When you think of Australia it is fair to assume your thoughts involve barbecues on the beach, intriguing (and terrifying) wildlife, and blistering under the heat of the sun. Now that is all well and good if you are planning a holiday, but if you want to get away from those typical stereotypes, how about considering the scope of languages on offer across this incredible stretch of land, and by proxy, the richness of culture you might come across on your travels?

Language assumptions

Photo via Wikimedia

While Australia has no official language we expect that the language we are most likely to hear on arrival is English, and this is an assumption that has probably been in place for at least the past century. English, however, is obviously not the only language you might hear when visiting Australia. The 2011 Census revealed the language range for those spoken in the home as: English (76.8%), Mandarin (1.6%), Italian (1.4%), Arabic (1.3%), Cantonese (1.2%), Greek (1.2%) and a wide range of other minority-represented languages. As well as spoken languages there is also Auslan, Australia’s sign language used by around 10,000 people registered as deaf and hard of hearing.
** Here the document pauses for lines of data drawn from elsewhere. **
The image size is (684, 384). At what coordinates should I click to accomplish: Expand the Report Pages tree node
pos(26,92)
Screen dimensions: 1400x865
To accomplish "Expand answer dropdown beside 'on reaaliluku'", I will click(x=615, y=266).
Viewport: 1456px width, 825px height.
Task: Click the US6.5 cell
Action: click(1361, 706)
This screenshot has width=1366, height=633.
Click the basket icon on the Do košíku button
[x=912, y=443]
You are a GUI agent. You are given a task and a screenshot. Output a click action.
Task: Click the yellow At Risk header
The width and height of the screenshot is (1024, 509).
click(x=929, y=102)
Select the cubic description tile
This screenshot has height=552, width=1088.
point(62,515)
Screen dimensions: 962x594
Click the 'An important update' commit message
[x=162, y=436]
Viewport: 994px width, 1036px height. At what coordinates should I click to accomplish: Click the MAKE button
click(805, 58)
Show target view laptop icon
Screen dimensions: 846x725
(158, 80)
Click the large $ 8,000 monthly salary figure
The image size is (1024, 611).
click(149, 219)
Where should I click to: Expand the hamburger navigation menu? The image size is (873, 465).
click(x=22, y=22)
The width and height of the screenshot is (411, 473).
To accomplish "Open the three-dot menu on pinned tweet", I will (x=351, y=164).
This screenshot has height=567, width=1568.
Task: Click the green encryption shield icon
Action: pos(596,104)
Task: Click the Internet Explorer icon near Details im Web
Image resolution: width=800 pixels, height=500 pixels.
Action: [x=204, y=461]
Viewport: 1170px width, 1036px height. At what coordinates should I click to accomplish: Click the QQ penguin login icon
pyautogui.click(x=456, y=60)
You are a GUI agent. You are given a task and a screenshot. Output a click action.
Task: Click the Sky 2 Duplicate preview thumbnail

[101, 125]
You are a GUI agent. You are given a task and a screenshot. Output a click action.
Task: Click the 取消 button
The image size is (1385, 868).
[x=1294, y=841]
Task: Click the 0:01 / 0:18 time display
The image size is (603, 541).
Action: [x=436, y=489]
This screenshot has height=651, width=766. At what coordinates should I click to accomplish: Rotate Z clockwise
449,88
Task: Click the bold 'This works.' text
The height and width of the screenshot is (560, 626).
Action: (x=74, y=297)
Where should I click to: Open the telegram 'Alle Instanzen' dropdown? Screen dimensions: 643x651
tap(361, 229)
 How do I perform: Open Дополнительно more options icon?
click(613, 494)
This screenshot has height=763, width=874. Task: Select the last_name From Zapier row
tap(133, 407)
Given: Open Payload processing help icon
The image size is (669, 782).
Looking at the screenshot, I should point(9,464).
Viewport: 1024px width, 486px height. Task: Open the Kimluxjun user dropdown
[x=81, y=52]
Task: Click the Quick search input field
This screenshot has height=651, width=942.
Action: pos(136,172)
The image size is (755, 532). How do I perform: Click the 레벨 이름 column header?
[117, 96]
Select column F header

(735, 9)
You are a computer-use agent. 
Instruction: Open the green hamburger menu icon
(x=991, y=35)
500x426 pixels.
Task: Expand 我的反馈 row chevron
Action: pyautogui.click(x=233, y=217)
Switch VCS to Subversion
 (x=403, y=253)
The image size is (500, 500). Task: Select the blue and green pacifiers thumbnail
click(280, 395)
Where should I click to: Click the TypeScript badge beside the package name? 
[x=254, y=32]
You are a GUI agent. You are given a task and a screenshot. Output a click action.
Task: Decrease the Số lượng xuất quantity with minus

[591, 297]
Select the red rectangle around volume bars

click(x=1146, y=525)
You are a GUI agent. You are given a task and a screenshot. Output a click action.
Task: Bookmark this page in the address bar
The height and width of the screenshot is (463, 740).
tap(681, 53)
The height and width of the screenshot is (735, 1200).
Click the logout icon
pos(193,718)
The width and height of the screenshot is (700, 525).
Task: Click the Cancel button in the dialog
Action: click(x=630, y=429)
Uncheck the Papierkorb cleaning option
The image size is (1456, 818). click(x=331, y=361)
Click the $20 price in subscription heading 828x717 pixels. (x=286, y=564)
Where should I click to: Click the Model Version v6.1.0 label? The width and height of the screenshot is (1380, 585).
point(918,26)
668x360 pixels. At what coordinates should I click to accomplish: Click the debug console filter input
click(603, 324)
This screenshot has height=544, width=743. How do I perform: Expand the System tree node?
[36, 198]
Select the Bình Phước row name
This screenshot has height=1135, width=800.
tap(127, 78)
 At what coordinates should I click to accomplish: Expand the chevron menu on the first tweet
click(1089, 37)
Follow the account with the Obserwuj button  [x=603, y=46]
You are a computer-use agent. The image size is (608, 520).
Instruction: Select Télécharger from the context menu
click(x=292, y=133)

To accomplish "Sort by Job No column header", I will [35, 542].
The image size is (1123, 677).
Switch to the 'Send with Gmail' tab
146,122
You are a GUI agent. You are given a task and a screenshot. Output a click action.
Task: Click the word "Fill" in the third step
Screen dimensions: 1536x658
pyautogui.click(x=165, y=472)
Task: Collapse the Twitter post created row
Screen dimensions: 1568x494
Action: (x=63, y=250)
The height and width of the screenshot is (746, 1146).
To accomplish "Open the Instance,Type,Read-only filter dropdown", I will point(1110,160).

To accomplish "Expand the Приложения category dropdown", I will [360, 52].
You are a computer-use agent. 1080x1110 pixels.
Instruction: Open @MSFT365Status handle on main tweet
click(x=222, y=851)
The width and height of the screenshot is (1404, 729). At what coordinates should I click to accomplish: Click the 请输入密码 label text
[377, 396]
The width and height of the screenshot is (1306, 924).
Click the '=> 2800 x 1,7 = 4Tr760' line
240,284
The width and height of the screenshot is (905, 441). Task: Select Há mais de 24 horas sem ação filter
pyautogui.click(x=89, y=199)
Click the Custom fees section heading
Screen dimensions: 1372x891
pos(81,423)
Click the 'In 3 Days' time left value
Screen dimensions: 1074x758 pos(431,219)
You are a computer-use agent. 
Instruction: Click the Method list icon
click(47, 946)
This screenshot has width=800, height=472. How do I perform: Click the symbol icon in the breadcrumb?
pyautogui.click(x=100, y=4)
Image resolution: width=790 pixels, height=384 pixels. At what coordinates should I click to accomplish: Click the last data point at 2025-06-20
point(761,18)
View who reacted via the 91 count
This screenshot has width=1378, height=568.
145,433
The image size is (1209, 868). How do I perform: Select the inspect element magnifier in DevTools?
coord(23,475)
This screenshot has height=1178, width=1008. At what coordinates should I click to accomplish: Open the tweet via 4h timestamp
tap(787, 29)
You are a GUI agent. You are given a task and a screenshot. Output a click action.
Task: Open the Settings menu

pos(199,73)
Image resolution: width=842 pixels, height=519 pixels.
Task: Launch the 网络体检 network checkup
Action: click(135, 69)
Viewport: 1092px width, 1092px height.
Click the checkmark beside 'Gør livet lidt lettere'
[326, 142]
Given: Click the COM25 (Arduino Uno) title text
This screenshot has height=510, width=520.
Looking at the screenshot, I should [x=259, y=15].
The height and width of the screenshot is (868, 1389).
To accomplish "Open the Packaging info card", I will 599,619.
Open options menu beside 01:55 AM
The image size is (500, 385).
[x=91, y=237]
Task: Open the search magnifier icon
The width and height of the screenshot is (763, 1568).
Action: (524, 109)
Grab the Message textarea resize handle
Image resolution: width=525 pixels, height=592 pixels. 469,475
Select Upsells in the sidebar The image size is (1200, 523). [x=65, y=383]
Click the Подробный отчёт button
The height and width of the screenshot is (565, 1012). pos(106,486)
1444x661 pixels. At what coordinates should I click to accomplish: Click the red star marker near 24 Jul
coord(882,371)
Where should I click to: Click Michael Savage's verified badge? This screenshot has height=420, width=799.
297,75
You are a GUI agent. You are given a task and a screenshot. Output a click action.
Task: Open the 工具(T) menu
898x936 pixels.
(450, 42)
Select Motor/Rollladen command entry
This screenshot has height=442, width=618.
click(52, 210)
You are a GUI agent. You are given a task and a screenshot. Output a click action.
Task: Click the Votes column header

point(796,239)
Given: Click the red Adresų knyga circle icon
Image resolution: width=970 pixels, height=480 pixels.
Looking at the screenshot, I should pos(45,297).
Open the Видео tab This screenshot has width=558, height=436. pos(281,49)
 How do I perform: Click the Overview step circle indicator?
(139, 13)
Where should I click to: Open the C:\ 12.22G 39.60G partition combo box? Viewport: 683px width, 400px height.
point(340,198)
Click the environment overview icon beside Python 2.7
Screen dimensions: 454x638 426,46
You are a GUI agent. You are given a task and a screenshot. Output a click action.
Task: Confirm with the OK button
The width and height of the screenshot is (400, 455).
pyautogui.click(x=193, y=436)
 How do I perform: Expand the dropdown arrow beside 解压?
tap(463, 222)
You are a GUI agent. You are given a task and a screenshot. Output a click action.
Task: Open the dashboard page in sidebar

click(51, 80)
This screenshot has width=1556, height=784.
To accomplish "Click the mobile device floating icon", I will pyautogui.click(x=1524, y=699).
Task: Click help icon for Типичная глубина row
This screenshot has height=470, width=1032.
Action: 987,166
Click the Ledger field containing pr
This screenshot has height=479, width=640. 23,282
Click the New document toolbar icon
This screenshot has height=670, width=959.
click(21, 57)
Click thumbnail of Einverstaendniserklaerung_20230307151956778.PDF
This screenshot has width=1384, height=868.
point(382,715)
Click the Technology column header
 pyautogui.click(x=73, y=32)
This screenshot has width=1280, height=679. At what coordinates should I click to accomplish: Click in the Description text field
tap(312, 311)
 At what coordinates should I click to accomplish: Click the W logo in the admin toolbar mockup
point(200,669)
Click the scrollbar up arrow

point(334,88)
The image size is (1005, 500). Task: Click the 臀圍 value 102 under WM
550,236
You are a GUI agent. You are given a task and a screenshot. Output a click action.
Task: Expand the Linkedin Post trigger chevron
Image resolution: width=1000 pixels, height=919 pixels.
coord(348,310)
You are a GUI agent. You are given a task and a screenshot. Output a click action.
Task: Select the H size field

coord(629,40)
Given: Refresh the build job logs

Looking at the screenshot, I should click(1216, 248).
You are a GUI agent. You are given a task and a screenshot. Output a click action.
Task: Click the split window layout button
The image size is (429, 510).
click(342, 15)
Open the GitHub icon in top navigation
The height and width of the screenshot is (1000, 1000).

Already the language diversity of Australia looks broader than on first inspection, but the picture is broader still if you dig a little deeper. There are around 70 languages spoken by approximately 50,000 Indigenous Australians today, and these languages are the survivors of those discovered some 250 years ago when Europeans first invaded the shores of Australia in the name of colonisation. Estimates for the number of those original languages tend to be around 400, although some studies push this figure as high as 750.

Facts and figures

More than 2.8 million Australians speak some of the variety of the 400-something languages listed for the country today, of which 216 are living and 184 are extinct. Within the living language group, 207 are considered indigenous, nine are non-indigenous, six institutional, 23 developing, 14 are vigorous, 35 are in trouble, and 138 are endangered or close to dying.

The stuff of legends…

According to tales from the Iwaidja people of northwestern Australia, Warramurrungunji, the first woman to set foot in the continent, headed inland depositing her children along the way, instructing them all to speak a different language.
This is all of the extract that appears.